If you want to subscribe to iLook China, there is a “Subscribe” button at the top of the screen in the menu bar.


Ming Dynasty (1368-1643 AD) – Part 1, 3/3

November 22, 2010

After moving the capital from Nanjing to Beijing, the Yongle Emperor ordered that a huge bell be made to commemorate his exploits.

The reason for moving the capital was to consolidate defenses in the north since the Mongols, Manchu and other nomads lived to the north and were a threat to an agricultural culture such as China.

In March of 1418, the master bell makers were called to Beijing. The Yongle Bell was to be 6.94 meters tall (almost 23 feet), 3.3 meters wide at the mouth (almost 11 feet) and weigh 46.5 tons.

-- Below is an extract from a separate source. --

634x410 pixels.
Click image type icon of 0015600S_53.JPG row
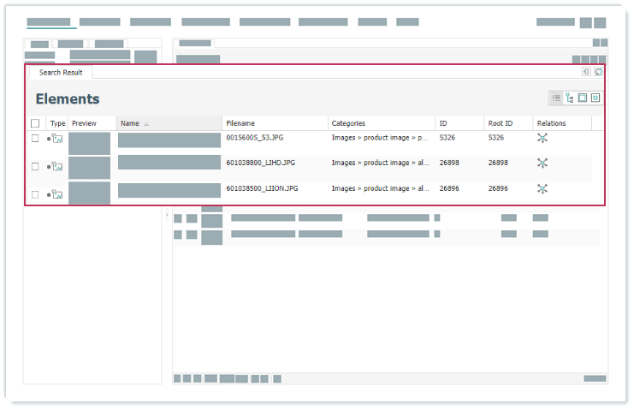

Producing such a massive bell even today would be an extraordinary job. The master bell makers used the clay mould casting technique—a method used for three thousand years so the Chinese were experienced.

Since there wasn’t a furnace large enough to melt that much bronze, the bell makers used several furnaces at once — another example of an assembly line.

The bell was poured in one casting, which meant that the furnaces had to be coordinated to poor the molten bronze. To be successful, there could not be one mistake.

Because of the threats to China from northern nomads, the five thousand kilometer long Great Wall had been built as a first line of defense from invasion.

The Great Wall was high, long and solid since it was constructed of massive slabs of stone. Construction had started two thousand years earlier and work had continued up to the Ming Dynasty.

During the twenty-eight years between 1405 and 1433 AD, the fleet commanded by Zheng He made seven voyages to Southeast Asia, the Indian Ocean, the Red Sea and Africa’s east coast.

Ming navigators kept detailed charts and the fleet was never lost while at sea.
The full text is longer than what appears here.